SUPPLIED ENTRIES>
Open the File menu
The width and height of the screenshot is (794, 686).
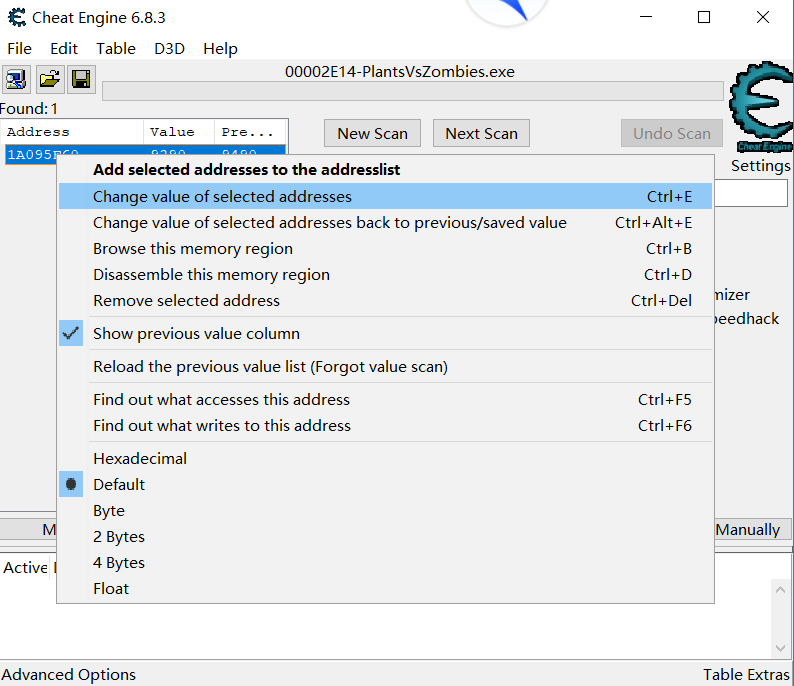tap(19, 49)
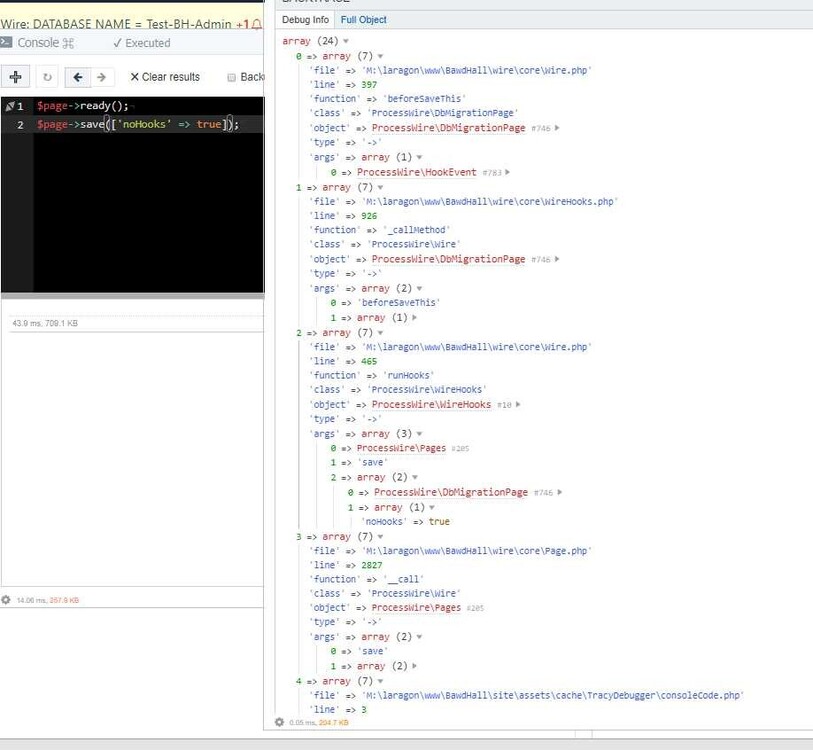Click the Executed status label
The image size is (813, 750).
click(141, 43)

EXERCISE>
Each entry is to be transcribed verbatim, and any picture in it is to be skipped.

REPLY TO THE EXERCISE>
Open the File menu
The width and height of the screenshot is (794, 686).
tap(19, 49)
Click the Executed status label
The image size is (813, 750).
click(141, 43)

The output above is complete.